On Hong Kong Liberal Chrisitian Fellowship Feb 11 gathering, we sang a Unitarian Universalist hymn known as "It Sounds Along The Ages". The author of the hymn never revealed, in the hymn, what that "It" was. Its identity is mysterious and intriguing. The following sermon answered the quitz, with a very moving message.
Posted below is an excerpt:

=========================================================

The Oracles of Concord: Emerson, Thoreau, Alcot and George Melvin
Presented June 3, 1984, by John W. Brigham, D.D.
The Quincy Unitarian Church

(This sermon is based on the hymn, "It sounds along the ages", especially the second stanza:
From Sinai's cliffs it echoed,
It breathed from Buddha's tree,
It charmed in Athens' market,
It hallowed Galilee;
The hammer stroke of Luther,
The Pilgrim's seaside prayer,
The oracles of Concord
One holy word declare.)

The words with which we titled this morning's address you will immediately recognize as having been lifted out of the hymn we have just sung, "Oracles of Concord." The oracles of Concord were Emerson, Thoreau, Alcott and, I would suggest, George Melvin. I call to your attention that stanza in which the phrase "Oracles of Concord" is found and the context:

From Sinai's cliffs it echoed [Ten Commandments]
It breathed from Buddha's tree [Bo Tree and Wheel of Life]
It charmed in Athens' market [Socrates]
It hallowed Galilee [Jesus]
The hammer stroke of Luther [The Reformation]
The Pilgrim's seaside prayer [Mayflower Compact]
The Oracles of Concord [Emerson, Thoreau, Alcott -- and I would add, George Melvin]

One Sunday when this same hymn was used, one of our participants in the service raised the question: "What do you suppose 'IT' is?" "IT breathed, IT charmed, IT hallowed." You will note that the hymn writer never quite caught up with "IT" to give "IT" a clear referent. He left "IT" to the reader and the singer to fathom, to find a meaning, to give it some substance, whether solid or ephemeral.

(TASKS FOR THIS EXERCISE):
1. Please write out the rows below without any change, from the row that contains "Toggle bold formatting" through the row that contains "pos(155,650)", including both of those rows.
2. Carry the sermon on the hymn "It Sounds Along the Ages" forward from its last sentence.

(TASK INPUTS):
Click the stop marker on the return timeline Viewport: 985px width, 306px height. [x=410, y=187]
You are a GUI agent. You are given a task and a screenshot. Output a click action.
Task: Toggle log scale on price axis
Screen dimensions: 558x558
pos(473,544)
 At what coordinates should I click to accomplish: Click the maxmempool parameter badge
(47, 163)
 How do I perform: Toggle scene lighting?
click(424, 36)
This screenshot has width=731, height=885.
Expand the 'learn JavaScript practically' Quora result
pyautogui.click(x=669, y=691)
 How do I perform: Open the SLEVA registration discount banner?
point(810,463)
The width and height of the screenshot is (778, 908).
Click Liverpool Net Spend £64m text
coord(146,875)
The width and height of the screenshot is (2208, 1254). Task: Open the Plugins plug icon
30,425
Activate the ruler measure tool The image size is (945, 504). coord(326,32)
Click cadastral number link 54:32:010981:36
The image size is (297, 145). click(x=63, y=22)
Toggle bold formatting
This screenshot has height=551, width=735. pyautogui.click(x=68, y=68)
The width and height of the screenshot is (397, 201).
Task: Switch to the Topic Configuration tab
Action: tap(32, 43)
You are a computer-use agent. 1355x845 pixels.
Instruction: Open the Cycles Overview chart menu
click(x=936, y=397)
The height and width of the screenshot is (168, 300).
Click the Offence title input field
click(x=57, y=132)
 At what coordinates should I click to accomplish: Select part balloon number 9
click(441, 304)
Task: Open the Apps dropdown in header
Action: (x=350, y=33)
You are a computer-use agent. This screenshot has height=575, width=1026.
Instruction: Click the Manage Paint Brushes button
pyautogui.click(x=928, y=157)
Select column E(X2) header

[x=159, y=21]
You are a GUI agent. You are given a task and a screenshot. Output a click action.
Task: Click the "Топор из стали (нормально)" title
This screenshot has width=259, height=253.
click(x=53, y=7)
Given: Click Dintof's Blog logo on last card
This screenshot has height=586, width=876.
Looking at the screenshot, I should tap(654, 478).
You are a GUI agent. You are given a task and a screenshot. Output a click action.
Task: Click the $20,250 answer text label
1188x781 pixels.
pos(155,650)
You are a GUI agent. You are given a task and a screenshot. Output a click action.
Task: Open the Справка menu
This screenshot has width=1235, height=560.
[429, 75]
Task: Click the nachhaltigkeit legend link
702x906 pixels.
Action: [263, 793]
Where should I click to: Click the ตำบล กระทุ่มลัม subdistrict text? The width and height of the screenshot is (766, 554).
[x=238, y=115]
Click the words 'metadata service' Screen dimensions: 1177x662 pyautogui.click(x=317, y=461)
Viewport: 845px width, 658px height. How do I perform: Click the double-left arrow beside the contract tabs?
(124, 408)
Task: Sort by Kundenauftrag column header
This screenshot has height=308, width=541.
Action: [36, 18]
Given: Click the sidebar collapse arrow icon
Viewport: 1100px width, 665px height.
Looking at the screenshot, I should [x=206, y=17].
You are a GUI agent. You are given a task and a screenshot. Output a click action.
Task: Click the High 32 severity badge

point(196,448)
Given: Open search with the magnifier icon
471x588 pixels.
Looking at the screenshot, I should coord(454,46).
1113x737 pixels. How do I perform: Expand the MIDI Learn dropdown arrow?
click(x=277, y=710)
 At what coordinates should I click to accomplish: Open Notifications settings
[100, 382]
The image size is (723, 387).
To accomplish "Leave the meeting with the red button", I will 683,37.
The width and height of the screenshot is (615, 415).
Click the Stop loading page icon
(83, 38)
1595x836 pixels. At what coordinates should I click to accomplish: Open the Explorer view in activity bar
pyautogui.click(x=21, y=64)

(EXERCISE RESPONSES):
1.
Toggle bold formatting
This screenshot has height=551, width=735. pyautogui.click(x=68, y=68)
The width and height of the screenshot is (397, 201).
Task: Switch to the Topic Configuration tab
Action: tap(32, 43)
You are a computer-use agent. 1355x845 pixels.
Instruction: Open the Cycles Overview chart menu
click(x=936, y=397)
The height and width of the screenshot is (168, 300).
Click the Offence title input field
click(x=57, y=132)
 At what coordinates should I click to accomplish: Select part balloon number 9
click(441, 304)
Task: Open the Apps dropdown in header
Action: (x=350, y=33)
You are a computer-use agent. This screenshot has height=575, width=1026.
Instruction: Click the Manage Paint Brushes button
pyautogui.click(x=928, y=157)
Select column E(X2) header

[x=159, y=21]
You are a GUI agent. You are given a task and a screenshot. Output a click action.
Task: Click the "Топор из стали (нормально)" title
This screenshot has width=259, height=253.
click(x=53, y=7)
Given: Click Dintof's Blog logo on last card
This screenshot has height=586, width=876.
Looking at the screenshot, I should tap(654, 478).
You are a GUI agent. You are given a task and a screenshot. Output a click action.
Task: Click the $20,250 answer text label
1188x781 pixels.
pos(155,650)

2.
The notes relating to this hymn tell us that the original title given by Gannett was "The Thought of God." Allowing the author his just due, "IT" is almost certainly a thought, and not just any old thought. It is the "thought of God," whether thought by Moses or Jesus or Luther or the Psalmist or those men of Concord or others whose names might come to mind, as John Hus, for instance, or Martin Luther King, Jr., or even you.

Today it is the several persons who made up the oracles of Concord , who lived for a time, the same time, in the town of Concord, Massachusetts, with whom we will consider that "IT".

...

It is of more than passing importance, I think, that Emerson and Thoreau and Alcott were deeply informed on the religions of the world, the Orient, of India and China as well as of western Christianity. They sought the universal elements rather than the narrow and confining practices of creeds in each.

Both Emerson and Thoreau, together with Alcott, come to accord in those thoughts which mark the opening passages of the Divinity School address, which Emerson puts in these lines:

. . . When the mind opens and reveals the laws which traverse the universe and make things what they are, then shrinks the great world at once into a mere illustration and fable of the mind. What am I? And what Is? Asks the human spirit with a curiosity new-kindled, but never to be quenched. . . . Behold, these infinite relations, so like, so unlike, many, yet one. I would study, I would know, I would admire forever.

When Thoreau came to deal with questions of religion in direct effort, he tended to become fussy and even uneasy with himself. He found it more comfortable to write god with a lower case "g" rather than with an upper case. He expresses his feeling underlying this when he wrote, "We are in a strange uncertainty about life, whether it is of the devil or of god, and somewhat hastily concluded that it is the chief end of men here to 'glorify God and enjoy him forever,'" suggesting that this may have been in error and it is really the devil we are glorifying, an uncomfortable thought, but not without some merit. And he left us a thought that should never be allowed to perish: "What is religion?" he asked; then he answered, "That which is never spoken."

In another place he added: "I see, hear, smell, taste, feel the Everlasting Something to which we are called, at once our maker, our abode, our destiny, our very Selves. . . "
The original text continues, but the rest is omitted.